Do you have to decide?
Do you have to JUST ride out
this sorrow, this dependency?
Whatever happened to the days when I felt ABLE and STRONG?
Do I get them again? I dunno.
I'm in the desert a child again.
The wanton one sneaking around after dark.
Afraid to disturb - wanting not to piss off.
And just like Manhattan Beach a train whistles by a mile or so in the distance and sounding at my door -
So - my life is stored in Pearblossom
I kept packing it up and throwing it out and trying to sell it.
As ever the fool I didn't want to believe how truly I was losing it.
4 hours on the Road -
Some people do it all the time.
I'm a burden to those who love me, a nuisance to those who don't -
I feel the world is saying DIE.
No longer able effectively to deny
that I'm a failure
and a burden to those who love me.
Why was I born? To grace the world though not with myself.
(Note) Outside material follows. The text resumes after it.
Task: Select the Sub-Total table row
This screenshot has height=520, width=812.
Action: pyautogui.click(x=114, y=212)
Those humans I made. Those people I created. They grace the world and prove MY worth -
That's a lot to hang on a child…
Unnamed called me. But not again. My ache! Could I pull up roots? That is a tough tough one: I always knew I was rooted - near where air smells of salt. I always knew the Nature I adored was the wet wet Pacific - I appreciated though never often enough.
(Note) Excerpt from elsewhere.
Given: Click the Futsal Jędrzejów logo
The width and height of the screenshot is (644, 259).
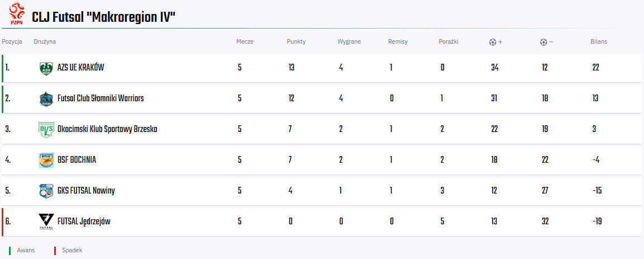Looking at the screenshot, I should click(x=46, y=222).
These days of sadness and scrounging and
nearly non-stop struggle have come too late, I fear -
They are not making me strong.
They do not refresh my resolve.
They only come rushing me like a herd of buffalo --
FAST AND STRONG AND SHAKING THE PLANET
They frighten me.
They diminish me.
They kill me.
____________________
So you will greet 40 tired and sweating and sucking the love from your children like some bizarrely reversed pregnancy -Oh you tried to swallow it -
You tried turning it loose
But the hold of it was the
Other way around.
So finally you embraced it.
It was a man
any old man
Not the ONE man who could
have redeemed it
or kept it to himself!
Just like that you were quite, quite
old.
Everything about you got tired and fat -
And you had lost so much caring
This time you said nah
And bitterness smiled
only bitterness
at the Hangar - waiting for a call: from lifer
from Bekah
Losing my children.
At the seminar they said take care of yourself.
Did I lose myself?
I feel SO WRONG if I do not take care of my children!
I feel a wedge being forced and I cannot control nor stop it at all.
HOW I MISS THEM.
MAKE A PLAN:
All weekend w/me until school ends.
Then, all week. Andy, every other weekend Bek.
Wednesday Bake cinnamon (sic?) rolls cinnamon? Whatever Thursday
Ranch
lie in the sun
Kitchen floors, laundry
bask in the jacuzzi
get sun
Jacuzzed…
learn how to relax
computer
Yeah - transcribing
take calls don't make calls
Movies…1 movie all day long -
learn how to relax
Teach Ror how to read
progress on computer -
Call 3 people, go to studio apt
Call customers
Call GTE
No.
Check out: schools
JTPA
bag all orders if not done - check oil, gas, etc. - make sure your $ will be there Friday.
Call Andy if he didn't call Wed night.